ИНСТРУКЦИИ К ЗАДАНИЯМ:
**1.** Какую существенную характеристику игры, по словам фрагмента об игре у Гадамера, утрачивает его рассуждение?
**2.** Изложите суть фрагмента об игре у Гадамера в двух предложениях.
**3.** Продолжите фрагмент об игре у Гадамера, начав сразу после его последнего предложения.

ИСХОДНЫЙ ФРАГМЕНТ:
Таким образом, для интерпретации и понимания произведения искусства важно понимание игры как органического самодвижения произведения, направленного на диалог со зрителем, становящегося условием его (произведения) актуального существования.
Однако рассуждения Гадамера, выводящие понятие игры на онтологический уровень, в то же время могут «растворить» самое игру в более глобальных категориях – например, свободы, поскольку философом снимаются не только разграничения субъекта и объекта в игре, но само пространство игры расширяется до пространства бытия. В этом смысле теряется одна из существенных характеристик игры – а именно возможность и даже необходимость выхода из игрового пространства в пространство действительности. (Здесь не следует путать оппозицию «игра-действительность» с оппозицией «игра-серьезность».)

ВЫДЕРЖКА ИЗ ИСТОЧНИКА:
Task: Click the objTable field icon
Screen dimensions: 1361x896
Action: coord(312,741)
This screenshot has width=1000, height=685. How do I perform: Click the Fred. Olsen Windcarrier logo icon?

ОТВЕТЫ ПО ЗАДАНИЯМ:
**1.** Возможность и даже необходимость выхода из игрового пространства в пространство действительности.

**2.** Для интерпретации и понимания произведения искусства важно понимать игру как органическое самодвижение произведения, направленное на диалог со зрителем и ставшее условием его актуального существования. Однако рассуждения Гадамера, выводящие игру на онтологический уровень, могут растворить её в более глобальных категориях, например свободы, и тогда теряется возможность выхода из игрового пространства в пространство действительности.

**3.**
Предметом нашего дальнейшего анализа станут различные аспекты игры как внутри кинематографического пространства, так и выходящего за пределы кинематографического диегезиса игрового отношения автора к объекту собственного творчества. Именно способы отношения пространства действительности и пространства игры будут интересовать нас в наибольшей степени, поскольку характер, способ этих взаимоотношений в контексте общей концепции произведения и в контексте времени его создания могут существенно обогатить теоретическую интерпретацию и понимание как произведения, так и эстетики автора.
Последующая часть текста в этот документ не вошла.